Ce qui fait pour nous l’intérêt de l’éthique aristotélicienne, c’est son caractère intempestif, à un double titre.

Nous avons appris à penser la morale d’après Kant comme centrée sur la notion de devoir et consistant essentiellement dans une liste d’obligations et d’interdictions, ou d’après Nietzsche comme la « négation de la vie », et même si ces deux auteurs s’opposent comme un moraliste à un immoraliste, ils ont en commun une idée de l’exigence morale comme essentiellement répressive, ou comme dit Kant, « humiliante » à l’égard des appétits vitaux inhérents à la nature de l’homme.

Les œuvres éthiques d’Aristote — l’Éthique à Eudème, l’Éthique à Nicomaque et la Grande morale, d’attribution plus douteuse — brouillent nos cartes parce qu’elles mettent au centre de la morale le bonheur, c’est-à-dire l’exaltation de la vie.

Par ailleurs, la pensée moderne se caractérise à ce sujet par un grand pessimisme, celui que Nietzsche a trouvé chez Schopenhauer, et contre lequel il a lutté toute sa vie.

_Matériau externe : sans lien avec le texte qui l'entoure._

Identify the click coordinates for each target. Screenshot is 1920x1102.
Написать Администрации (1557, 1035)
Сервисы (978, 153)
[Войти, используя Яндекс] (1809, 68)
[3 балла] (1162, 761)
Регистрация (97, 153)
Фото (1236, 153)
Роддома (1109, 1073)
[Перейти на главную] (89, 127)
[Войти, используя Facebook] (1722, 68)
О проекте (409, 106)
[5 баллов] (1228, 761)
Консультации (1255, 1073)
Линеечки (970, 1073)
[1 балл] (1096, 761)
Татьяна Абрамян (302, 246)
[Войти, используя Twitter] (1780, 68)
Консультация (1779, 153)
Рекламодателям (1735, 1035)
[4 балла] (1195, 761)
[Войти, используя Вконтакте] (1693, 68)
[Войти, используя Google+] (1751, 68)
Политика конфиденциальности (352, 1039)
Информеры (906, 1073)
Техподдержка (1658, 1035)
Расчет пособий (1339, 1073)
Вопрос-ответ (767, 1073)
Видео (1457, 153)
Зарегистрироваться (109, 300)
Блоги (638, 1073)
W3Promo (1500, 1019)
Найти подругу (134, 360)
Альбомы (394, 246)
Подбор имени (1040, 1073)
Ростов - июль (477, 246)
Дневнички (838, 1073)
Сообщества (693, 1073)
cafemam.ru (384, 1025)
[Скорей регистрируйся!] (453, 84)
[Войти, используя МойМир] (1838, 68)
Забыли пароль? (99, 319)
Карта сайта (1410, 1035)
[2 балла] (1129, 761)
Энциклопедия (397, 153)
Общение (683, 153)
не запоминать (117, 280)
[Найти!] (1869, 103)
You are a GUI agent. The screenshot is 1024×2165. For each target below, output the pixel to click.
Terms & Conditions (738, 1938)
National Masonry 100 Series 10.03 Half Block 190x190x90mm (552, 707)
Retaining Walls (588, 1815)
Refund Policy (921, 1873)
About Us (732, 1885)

La racine de ce pessimisme est le nihilisme enseigné par Schopenhauer, à savoir l’affirmation que l’existence en général est dépourvue de sens, et que « l’humanité », dit Nietzsche, « n’a aucun but au total » (Humain, trop humain, I, § 33), n’étant destinée qu’à l’anéantissement.

Ce pessimisme demeure dans les « philosophies de l’absurde ». Camus écrit qu’« il faut imaginer Sisyphe » — c’est-à-dire l’homme — « heureux », ce qui semble bien signifier que le bonheur n’est jamais qu’une fiction imaginaire, parce que l’homme ne cesse de viser des sommets en sachant qu’il est d’avance condamné à l’échec. Sartre écrit de la même façon que « l’homme est une passion inutile » (L’être et le néant, p.708), le terme de passion renvoyant ici non seulement à tout ce qu’il peut y avoir de passionné dans l’existence humaine, mais peut-être plus encore au thème chrétien de la Passion rédemptrice du Christ.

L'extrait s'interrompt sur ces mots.